Let’s assume alpha is 0.3. To calculate the first forecast, we’ll simply use the first month’s sales figure. So, in cell C4, we’ll enter:

=B2

This gives us a forecast for January of 150. To calculate the forecast for February, we’ll use the following formula in cell C5:

=C4 + 0.3 * (B3 – C4)

Month Sales 3-Month Moving Average Exponential Smoothing Forecast
Jan 150 150.00
Feb 180 156.50
Mar 200 177.67 179.05
Apr 170 183.33 174.94
May 190 186.67 183.70
Jun 220 193.33 207.62
Jul 240 216.67 233.73
Aug 250 236.67 246.41
Sep 210 236.67 230.49
Oct 230 233.33 231.60
Nov 240 226.67 237.08
Dec 260 243.33 251.56

 

Conclusion

In conclusion, demand planning is a critical process that helps businesses optimize inventory levels, reduce carrying costs, and improve customer satisfaction by ensuring the right products are available at the right time and location.

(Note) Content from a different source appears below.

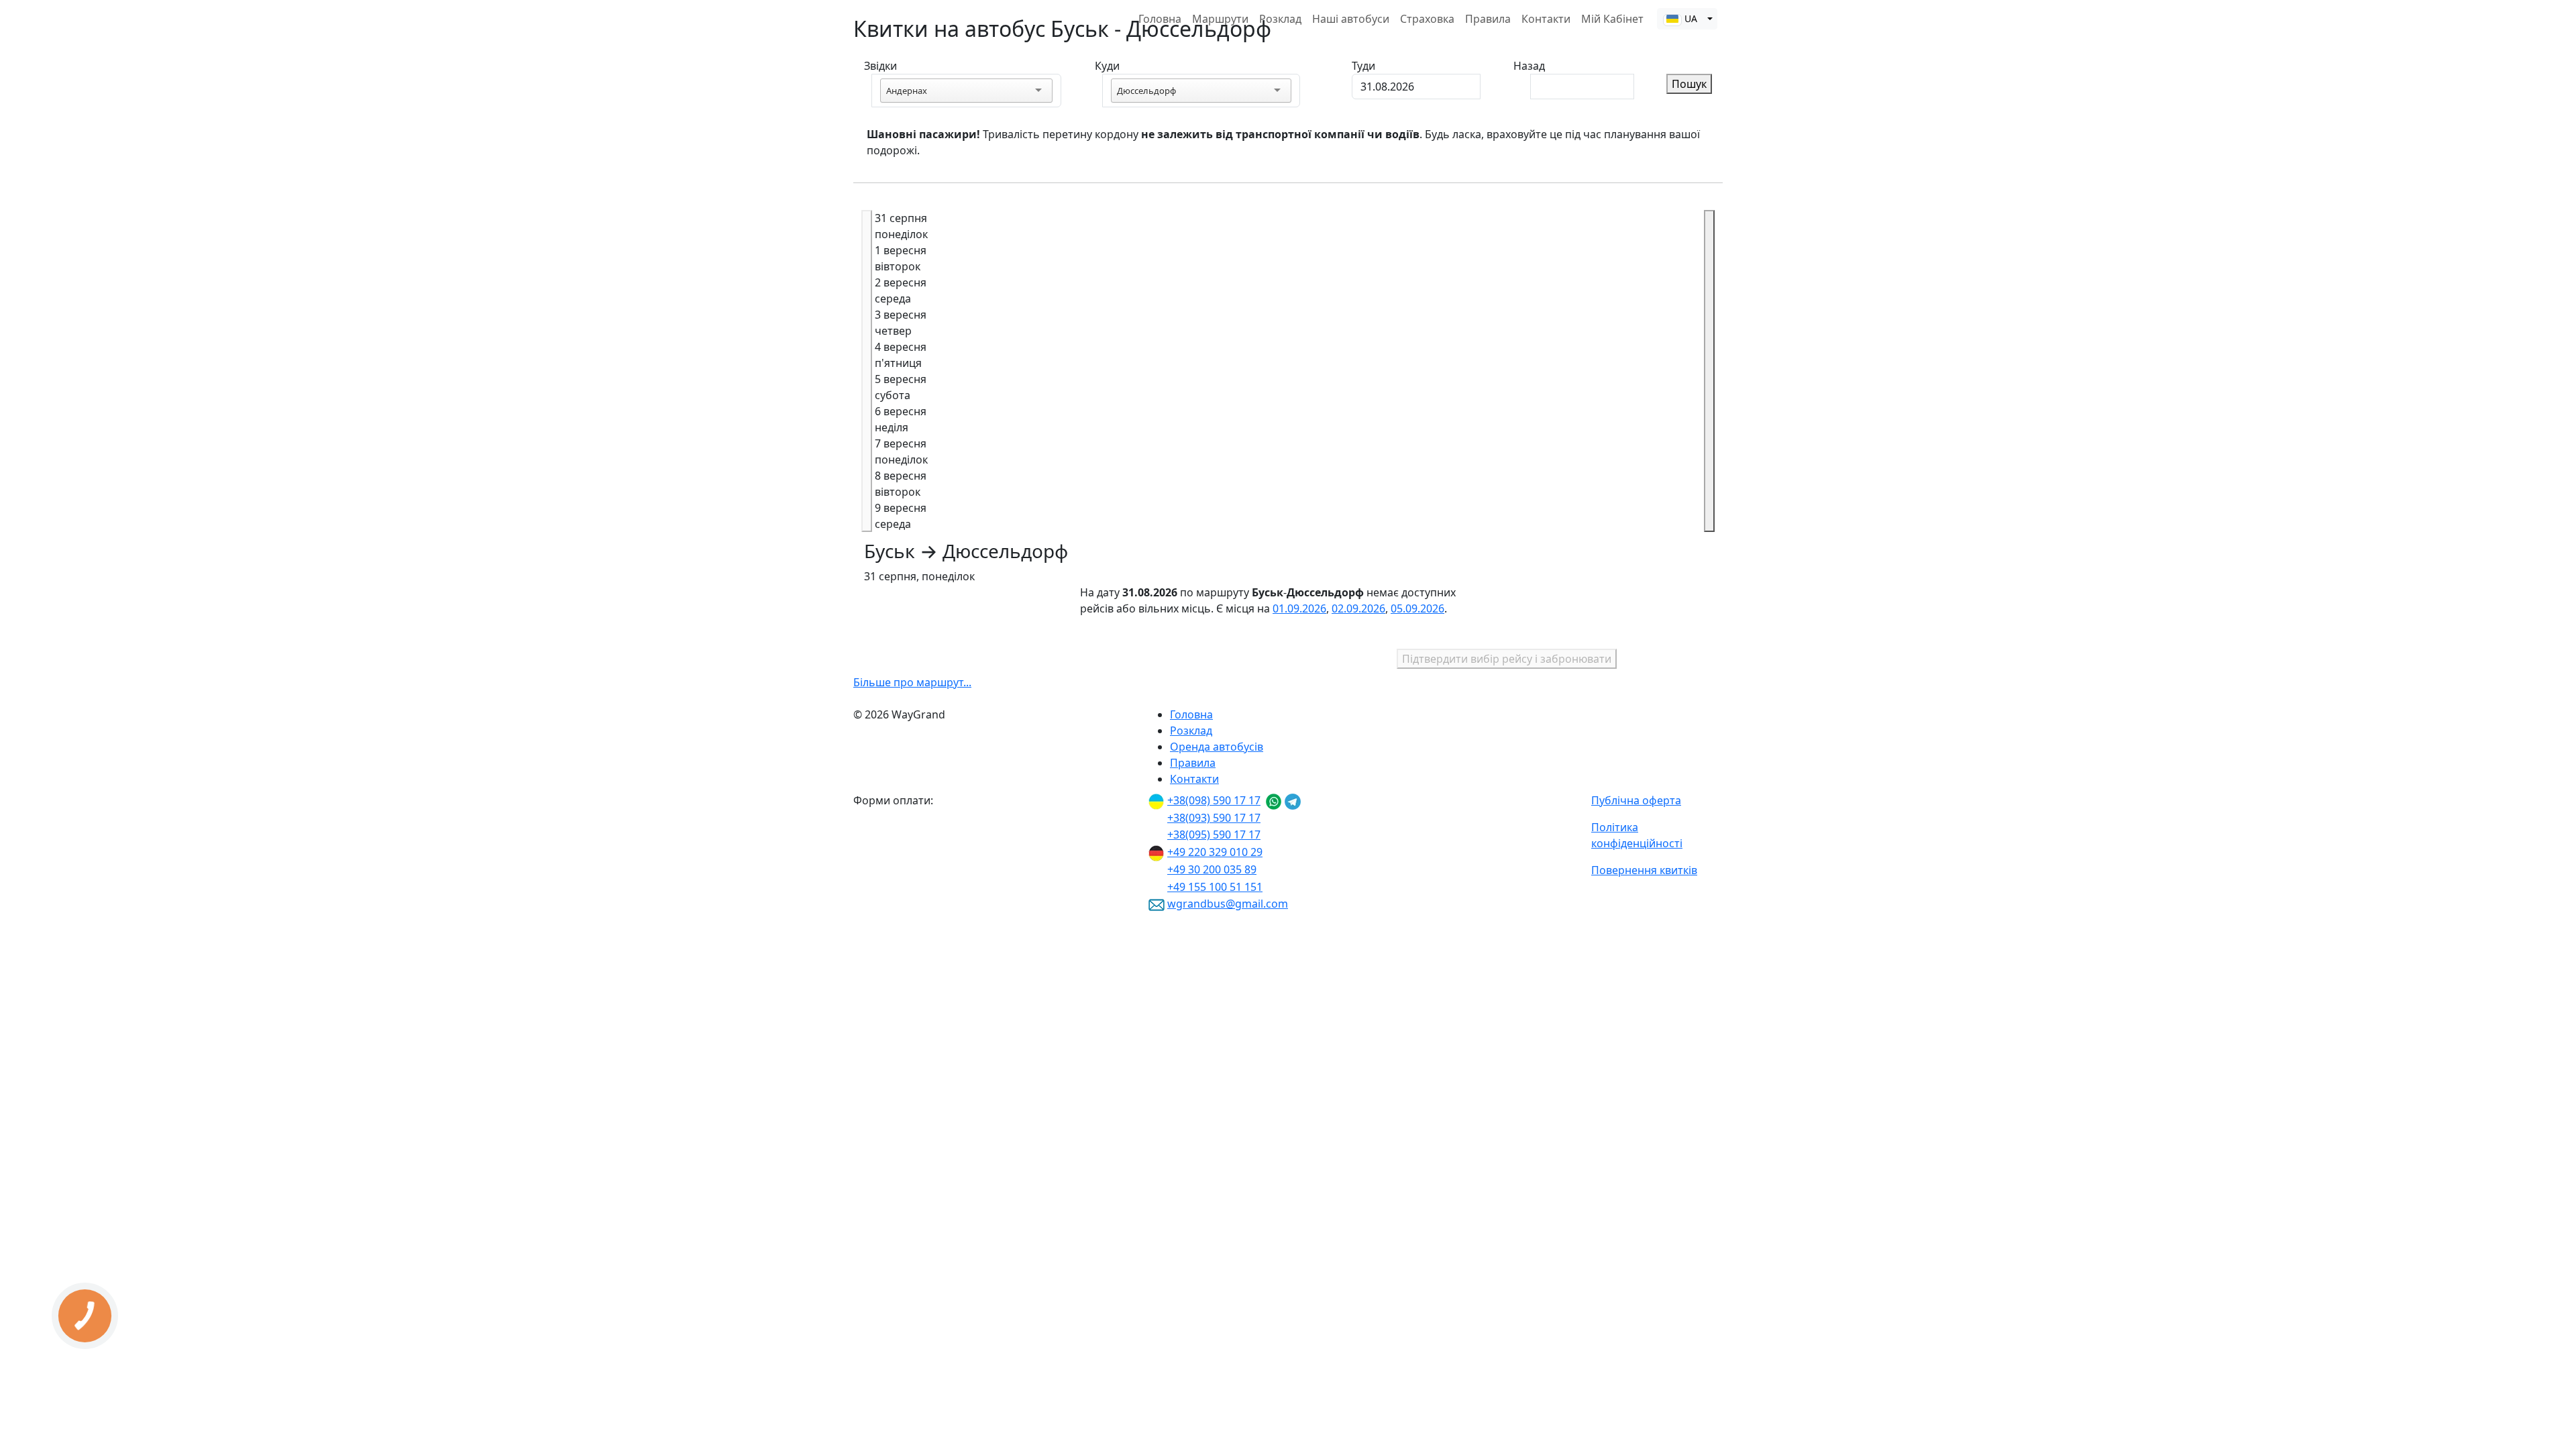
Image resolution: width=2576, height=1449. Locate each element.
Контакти (1545, 18)
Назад (1529, 65)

Excel is a powerful tool for demand planning due to its ease of use and flexibility. Its forecasting functions, including moving averages, exponential smoothing, and regression analysis, enable demand planners to make data-driven decisions, improve forecast accuracy, and optimize inventory levels.

By analyzing historical data and identifying patterns and trends using Excel’s data analysis functions, demand planners can make informed decisions and update forecasts regularly.